__ABOUT THIS EXERCISE__
Nothing but the pictures should go missing; return all the entries below exactly.

----

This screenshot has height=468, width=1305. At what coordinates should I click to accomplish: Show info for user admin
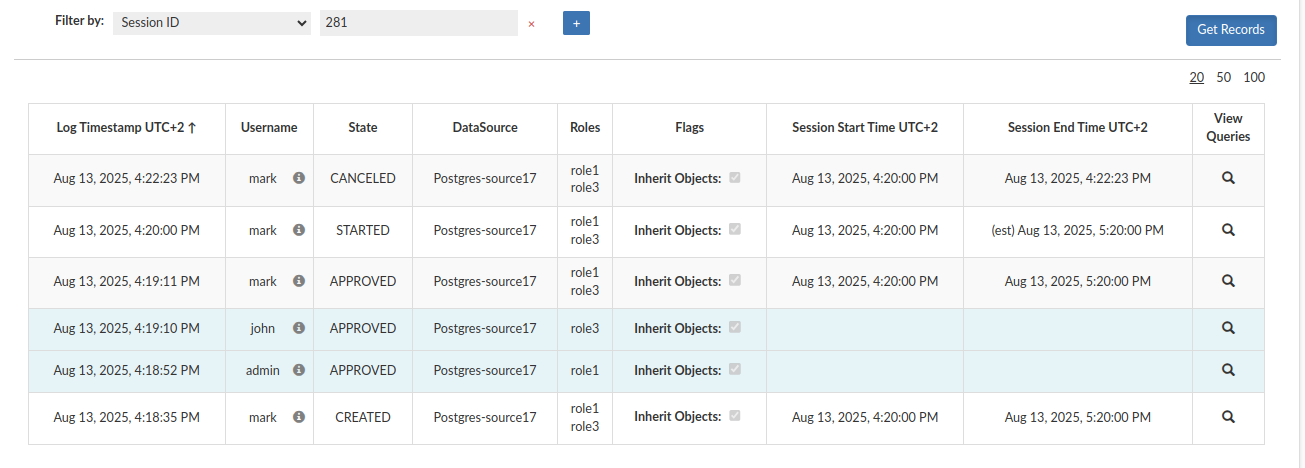[298, 370]
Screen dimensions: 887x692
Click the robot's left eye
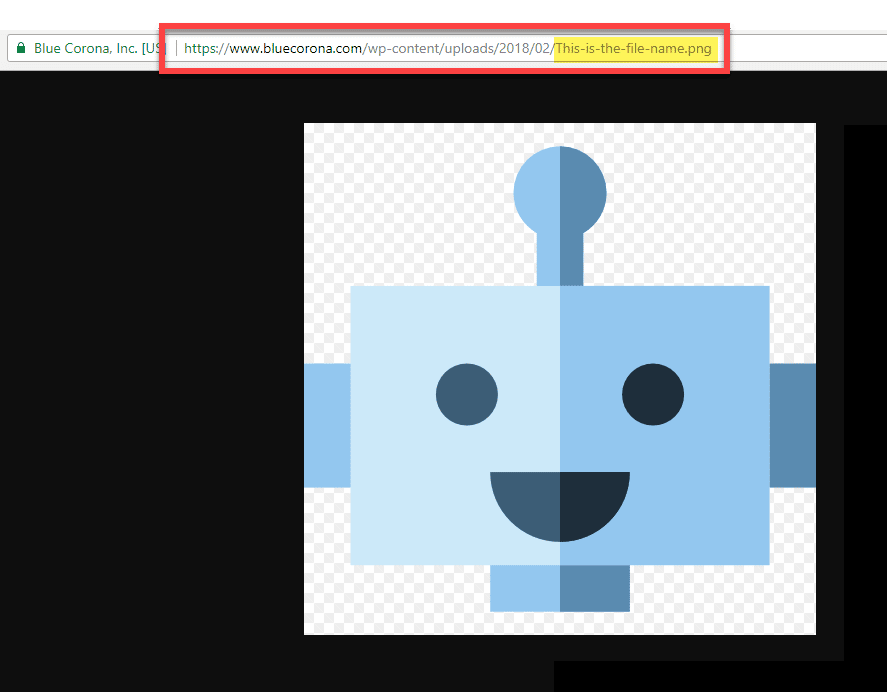tap(466, 394)
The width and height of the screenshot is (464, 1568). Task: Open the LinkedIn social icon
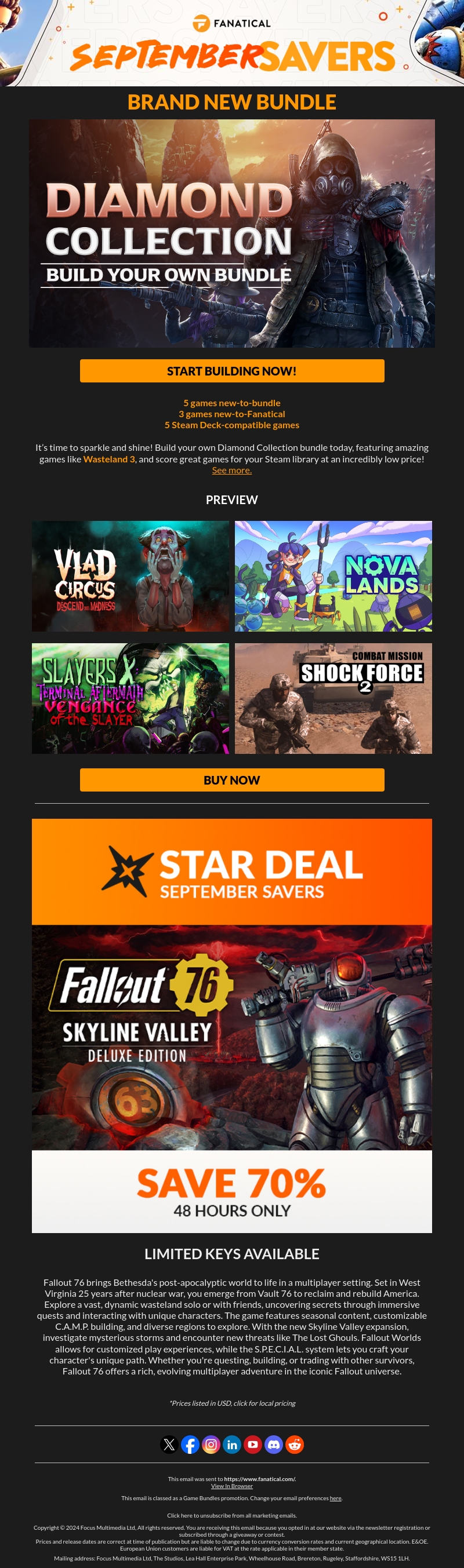232,1445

----

__EXERCISE SOLUTION__
This screenshot has height=468, width=1305. At what coordinates should I click to accomplish: Show info for user admin
[298, 370]
Screen dimensions: 887x692
Click the robot's left eye
tap(466, 394)
The width and height of the screenshot is (464, 1568). Task: Open the LinkedIn social icon
232,1445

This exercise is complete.